С Райкиным они познакомились в 1935 году. «…Его привела Шереметьева, тогда ведавшая репертуаром “детской” эстрады, – вспоминал Евгений Львович, – показать талантливого молодого актера, ради которого стоит поработать. Совсем юный, кудрявый, черноволосый, с печальными огромными глазищами, полногубый, курносый, производил он впечатление своеобразное и в самом деле необыкновенно приятное. И в нашей маленькой столовой показал он кусочки своих номеров так скромно и изящно, что ни разу я не смутился, слушая. И еще тогда угадывалась в нем одна его черта: это был неутомимый работник».
Однако первые впечатления Шварца от сотрудничества с Театром эстрады были сложными. «Эстрадный дух ужаснул меня, – отметил Евгений Львович в дневнике 1951 года. – Я немедленно отказался работать. Райкин (дух этот исходил не от него) и Гузынин[90] (тоже обезоруживающий добродушием), и Акимов стали уговаривать меня, и я дрогнул. И вот сел работать. Работа, к моему удивлению, вдруг пошла. Я написал заново первую сцену обозрения. Потом – монолог в четыре страницы для Райкина. Всё это как будто получается ничего себе… Райкин принял монолог восторженно…»
Пьеса называлась «Под крышами Парижа» и была написана Шварцем совместно с эстрадным конферансье Константином Гузыниным, а по форме скорее напоминала обозрение. Основная сюжетная линия, фабула пьесы – это история актера Пьера Жильбера, уволенного из мюзик-холла за исполнение сатирических куплетов и карикатур на политических деятелей и потерявшего жилье. Жильбер выступал на улицах с песенкой «Вот я пришел» и танцевал. «Был такой огромный кофр, – вспоминал Аркадий Райкин об этой постановке, – он и сейчас где-то дома. Этот кофр принимал участие в действии – я таскал его на плечах. Кончалось тем, что мой певец создавал уличный театр, выступал во дворах перед рабочими».
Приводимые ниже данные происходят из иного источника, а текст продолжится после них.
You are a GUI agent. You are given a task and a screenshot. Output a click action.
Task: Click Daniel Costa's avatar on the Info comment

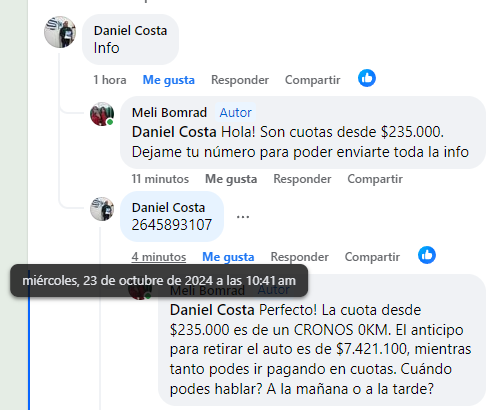pos(60,32)
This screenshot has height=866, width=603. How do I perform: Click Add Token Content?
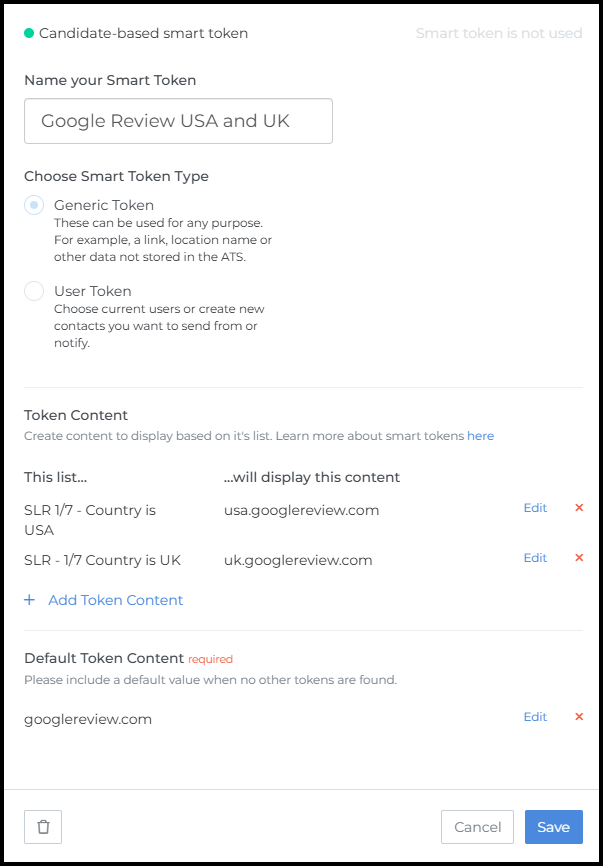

Вскоре после окончания Шварцем работы пьеса была запрещена до выполнения всех требуемых доработок. «…Я писал тебе, что занимался тем, что переделывал программу Райкину, – писал Евгений Львович Наташе 15 октября 1951 года. – Продолжалось это целый месяц. Райкин поселился в Зеленогорске, в Доме архитекторов, и приезжал ко мне на своей “Победе”, со своим пуделем по имени Кузька каждый день. А два раза в неделю приезжал еще автор переделываемой пьесы по фамилии Гузынин, а иногда и Акимов – постановщик. Пьеса эта уже ставилась и была доведена до конца и показана Реперткому и Комитету, и запрещена к постановке в таком виде. От Райкина потребовали усиления труппы, а от автора – полной переделки пьесы. Сроку дали два месяца. Акимов звонил из Москвы после всех этих событий, предлагая взяться за переделки, и я нечаянно согласился. Звонок разбудил меня в четыре часа ночи, и я плохо соображал, о чем идет речь.